A proposito di squadra, Facchinetti tifoso e autore dell’inno dell’Atalanta. Sul più bello, lo stop campionato e Champion’s. Questa stagione, unica per i successi della Dea (così denominata la squadra nerazzurra), sarà per sempre ricordata con un po’ di malinconia.

«Stop sacrosanto al campionato e alla Campion’s, la Dea stava disputando la più grande stagione della sua storia collezionando un’emozione dopo l’altra. Abbiamo fatto in tempo a gioire della vittoria esterna con il Valencia, a porte chiuse: giocare senza pubblico equivale a un allenamento e anche quello era un primo segnale, il calcio si stava fermando e noi lo avevamo perfettamente compreso e condiviso. Secondo qualcuno, proprio assistere nei bar, nei locali chiusi, festeggiare l’impresa sportiva, avrebbe accelerato il contagio fra gli anziani. Fosse così sarebbe un’altra sciagura, tanto che diventa anche superfluo parlare di calcio».

Detto dei concerti tarantini, una volta debellato il virus, potrebbe esserci un mega-evento, con i Pooh e altri artisti?

«Non escluderei nulla, ma con il coronavirus sull’uscio di casa, preferisco concentrarmi su altro: la musica mi aiuta molto, ne ascolto tanta, ma scriverla non solo è più complicato, ma stare concentrati è pressoché impossibile; il pensiero corre al prossimo tg, quello della speranza: ecco, sogno l’apertura di un notiziario che dica che l’incubo è finito, è stato trovato l’antivirus e gli italiani, poco per volta, possono tornare a riappropriarsi della propria vita».

Il cronista immagina la risposta, ma deve provarci.

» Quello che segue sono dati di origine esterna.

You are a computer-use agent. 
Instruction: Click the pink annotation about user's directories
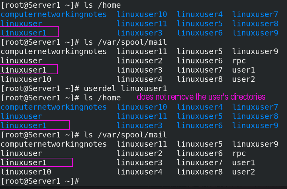(201, 97)

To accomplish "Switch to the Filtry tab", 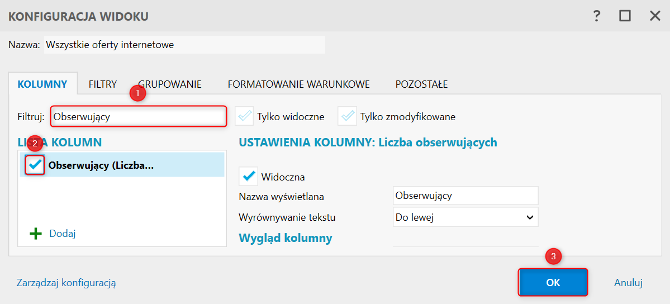I will point(103,84).

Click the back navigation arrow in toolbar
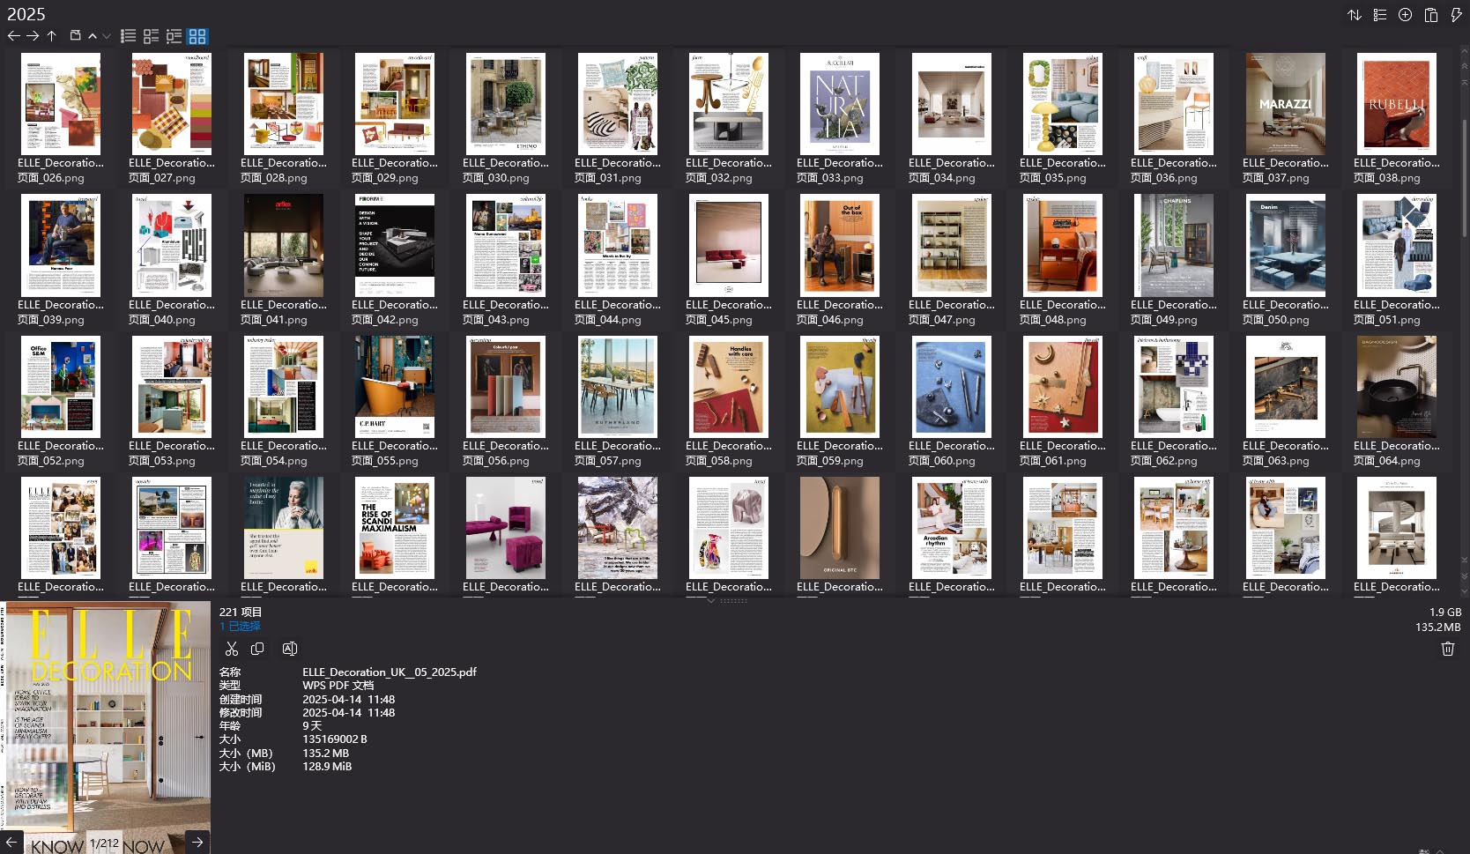pyautogui.click(x=13, y=36)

Una reunion con i Pooh, magari in questi giorni, fra i mille pensieri è balenata anche l’idea del “passata la bufera, perché no?”.

«Sono concentrato sul momento che sta attraversando la mia città e l’intero Paese; ai tarantini dico “restate in casa”, all’amico cronista “portiamo a casa la pelle”, poi ne riparliamo!».